O Paraguai é um vizinho-problema para o Brasil, conforme comprova o histórico policial nas relações entre os dois países – e não pairam dúvidas, de acordo com os registros constantes na imprensa brasileira.
Na maioria dos casos, tão recorrentes que já não impressionam a opinião pública nem leva o governo federal a adotar medidas concretas, os transtornos nascem nos buracos da vigilância na fronteira, tanto no rio Paraguai quanto na fronteira seca com o Mato Grosso do Sul. No ponto mais movimentado – Foz do Iguaçu (PR)/Ciudad del Este – granjeia o contrabando com intensidade tamanha que os muambeiros fecham a ponte da Amizade quando a Polícia Federal decide fiscalizar; nos pontos mais ermos – Porto Murtinho (MS)/ Pindoty Porá (Corpus Christi), por exemplo – vem o tema da febre aftosa e, de quebra, a constatação que a desinformação da imprensa brasileira como um todo colabora com o preconceito contra o vizinho..

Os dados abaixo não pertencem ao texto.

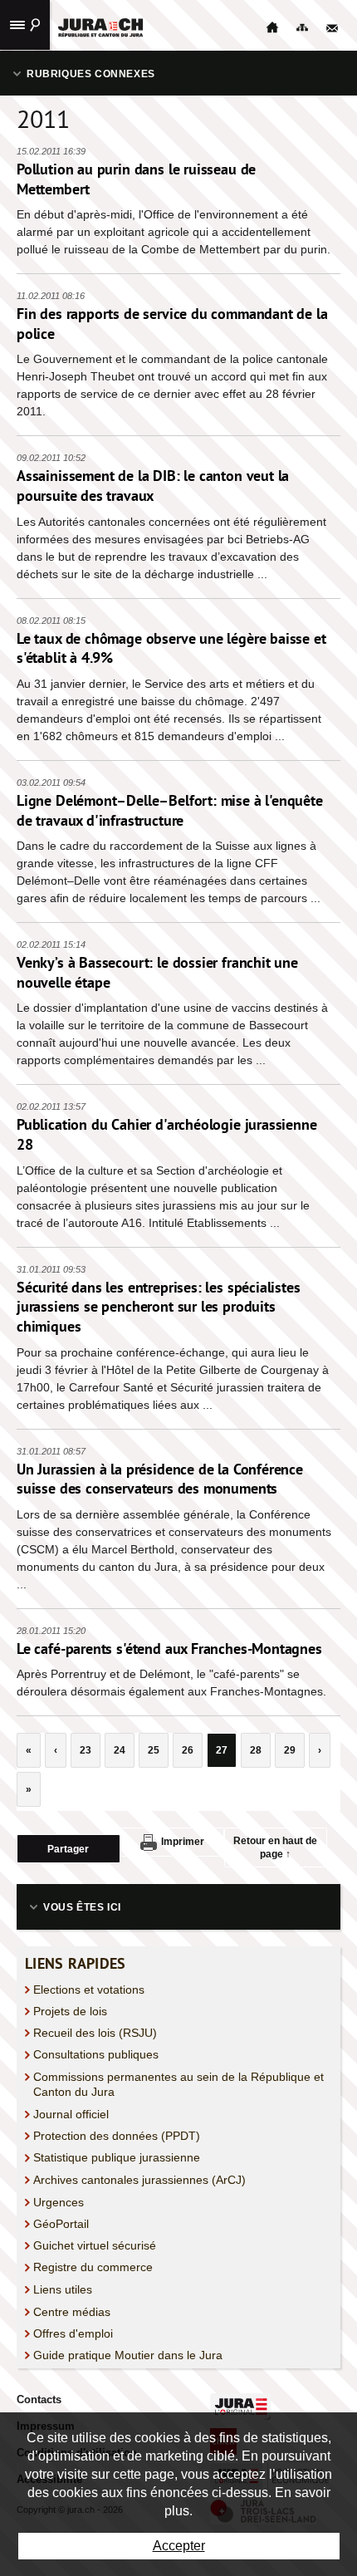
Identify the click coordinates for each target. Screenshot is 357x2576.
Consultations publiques (96, 2054)
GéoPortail (61, 2223)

As origens da imagem de republiqueta de quinta categoria que o Paraguai desfruta no país têm a ver – e muito – com as interferências brasileiras no vizinho. Desde a Guerra do Paraguai, quando o Brasil, Argentina e Uruguai, atendendo a interesses britânicos, promoveram a maior matança que se tem notícia na América Latina depois da independência desses países, o Paraguai tornou-se um estorno para seus vizinhos mais poderosos. Em seis anos de Guerra, entre 1864 e 1870, 100 mil paraguaios morreram, segundo algumas das pobres estatísticas ao alcance. O que se sabe é que a população masculina foi quase totalmente dizimada, conforme mostram alguns relatos sobre a participação de meninos de dez anos nas últimas baralhas.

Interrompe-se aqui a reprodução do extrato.